On Wednesday, Dec. 19, at 1:30 p.m. in the North Cowichan Municipal Hall the future of the Cowichan Valley mountain forests will be reviewed. The meeting is an attempt to pause or halt the logging of the public lands on the mountains that surround and frame our Valley; Tzouhalem, Maple, Sicker, Prevost, Richards and Stoney Hill.

I have one question for this community regarding this proposed logging. One of the oldest legal questions. Who benefits? Who benefits from the denuding of our Valley?

Do our mills benefits? Since 2003 the big logging companies are no longer obligated by the provincial government to operate lumber mills processing our timber. Between 2003 and 2007 annual export of raw logs from our island to mills in other countries has increased by 75 per cent.

Do local businesses benefit? Does the logging bring increased trade to our community?

Does our community infrastructure benefit?

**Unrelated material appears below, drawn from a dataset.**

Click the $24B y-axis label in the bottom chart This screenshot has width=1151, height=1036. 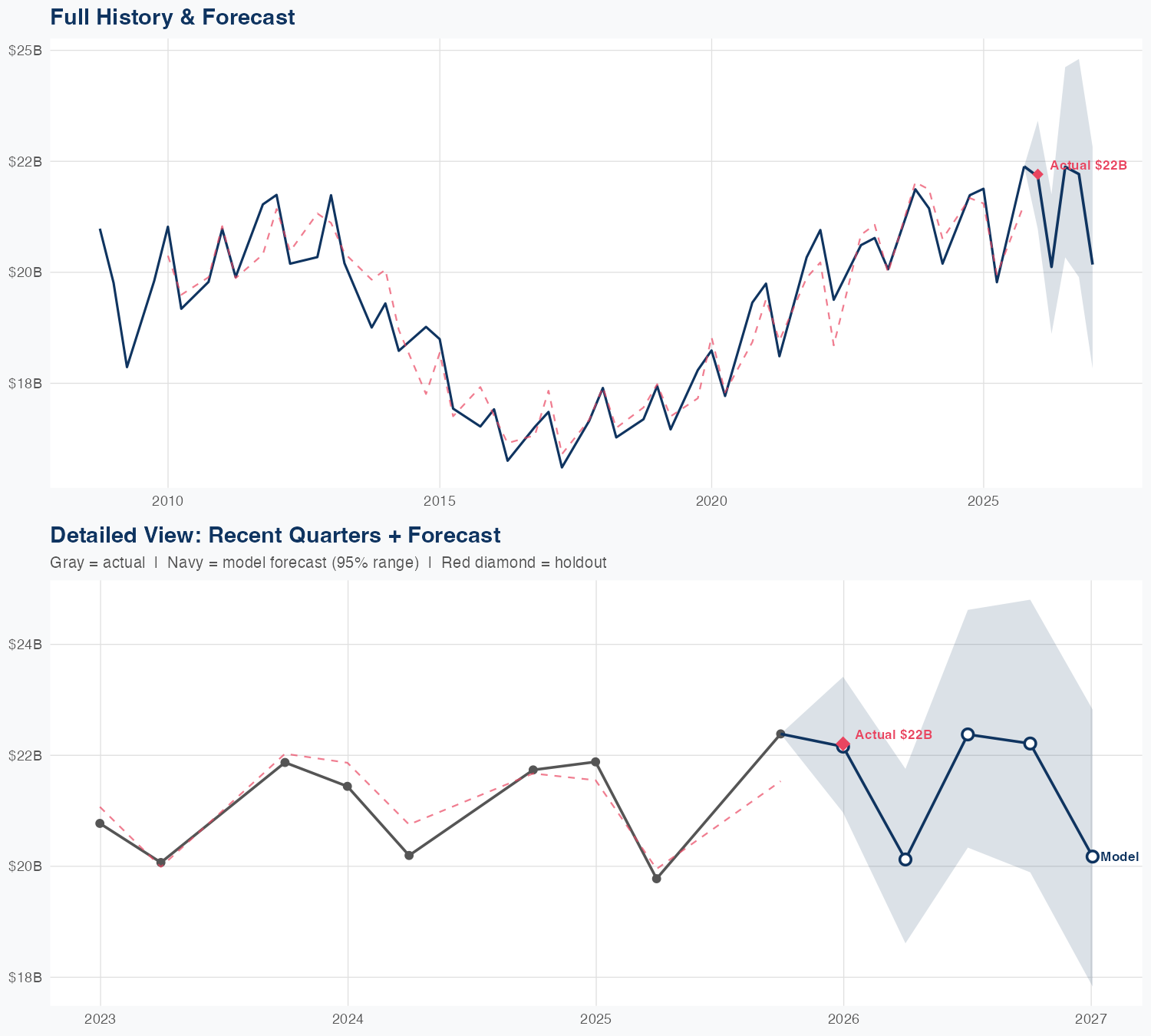[x=25, y=645]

Does our community revenue benefit?

Do our farmers benefit?

Does the revenue from this logging even stay on the island in our community or does it benefit shareholders and foreign companies?

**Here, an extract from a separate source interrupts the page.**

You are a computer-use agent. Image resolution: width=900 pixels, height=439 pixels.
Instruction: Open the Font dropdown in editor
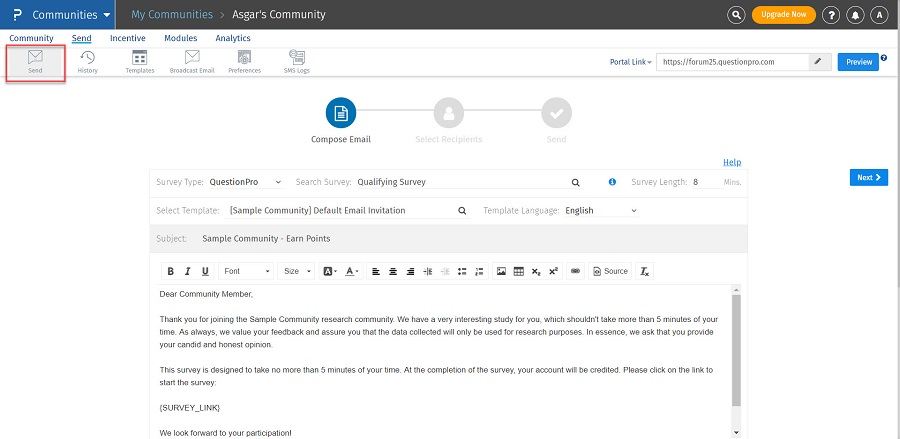(246, 271)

Sweden also has vast forests harvested for lumber. For over a hundred years the standing volume of timber has been greater than the amount felled. True sustainability. Sweden benefits from its own mills, wood industry, revenue and the beauty of managed forests. B.C. still clear-cuts. The logging companies leave just enough trees along roads and lines of sight for the people to believe they live in a forest. This is like the fringe on a bald man. Anyone who has flown over our island knows this all too well.

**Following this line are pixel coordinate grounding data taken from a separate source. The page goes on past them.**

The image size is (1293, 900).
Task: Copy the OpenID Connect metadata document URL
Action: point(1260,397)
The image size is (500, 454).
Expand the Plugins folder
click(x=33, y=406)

So why these mountains? Ninety per cent of our island’s valley bottoms have been logged. There is nowhere left to cut.

So who benefits? The developers who will follow after the mountains are bare? The corporate retail chains who receive most of the spending revenue as our population grows? Those in the community with vested interests in promoting the rape of our Valley?

There is another old principle to find out what is really going on and who benefits. Follow the money.

Will you become active or stay passive and let this last exploitation happen? We think we are world leaders in our province and our country, yet we behave like a third world country; letting our assets be taken from under our noses by others without creating our sustainable future. Who benefits?